Coagulation and COVID-19
Thromboinflammation
The concept of “thromboinflammation” means the activation of coagulation and thrombin generation as a result of systemic inflammatory responses induced by host defense system activation in the setting of viral, bacterial, or fungal infections and malignancies [9, 10]. The activation of coagulation in the setting of infection is a complicated multi-pathway process through extensive crosstalk pathways. When exposed to injury or infection, monocytes and subendothelial cells are activated and tissue factors are released to the blood, which triggers the generation of factor VIIa, factor Xa, and thrombin and plays a central role between the inflammation and coagulation pathways [11]. Proinflammatory cytokines and procoagulant microparticles are released by leukocytes, platelets and endothelial cells, promoting the upregulation of leukocytes adhesion molecules and suppression of vasculo-protective molecules [12]. These products ultimately promote the recruitment, adhesion and activation of platelets and leukocytes by forming neutrophil extracellular traps, which further recruit inflammatory leukocytes and promotes clotting and cytokine release [10, 12]. Disseminated intravascular coagulation (DIC) occurs when the localized adaptive hemostasis loses control and progresses into diffused microvasculature damage and subsequently, multiorgan failure [13].

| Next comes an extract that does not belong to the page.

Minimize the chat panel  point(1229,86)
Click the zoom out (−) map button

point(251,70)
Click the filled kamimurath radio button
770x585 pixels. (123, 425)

It is important to note that although many COVID-19 patients do meet criteria for DIC or sepsis-induced coagulopathy (SIC) based on the International Society on Thrombosis and Haemostasis (ISTH) scoring systems [14], the coagulation parameters in COVID-19 differ from one seen in typical DIC [15]. The coagulopathy in COVID-19 presents with prominent elevation of d-dimer and fibrinogen degradation product (FDP) higher than what seen in SIC, while the hallmarks of decreased fibrinogen and profound thrombocytopenia in DIC are lacking [10, 15, 16]. Bleeding complications also appear to be uncommon in COVID-19 [15]. Increased level of proinflammatory cytokines, such as tumor necrosis factor-α (TNF-α), interleukin-1 (IL-1) and IL-6 are associated with severe COVID-19 [17]. IL-6 is a potent driver for tissue factor expression. TNF-α and IL-1 further mediate the suppression of endogenous anticoagulant pathways [15]. Although not fully understood at the moment, the coagulopathy in COVID-19 appears to be linked to the extensive inflammatory responses leading to endothelial damage and significant activation of the fibrinolytic system [10, 15]. The coagulation proteins FXa and FIIa interact with SARS-CoV-2 Spike protein and induce conformal changes, which facilitate viral entry (infectivity). Hence anticoagulation especially during the early phase of viremia might inhibit SARS-CoV-2 replication [18].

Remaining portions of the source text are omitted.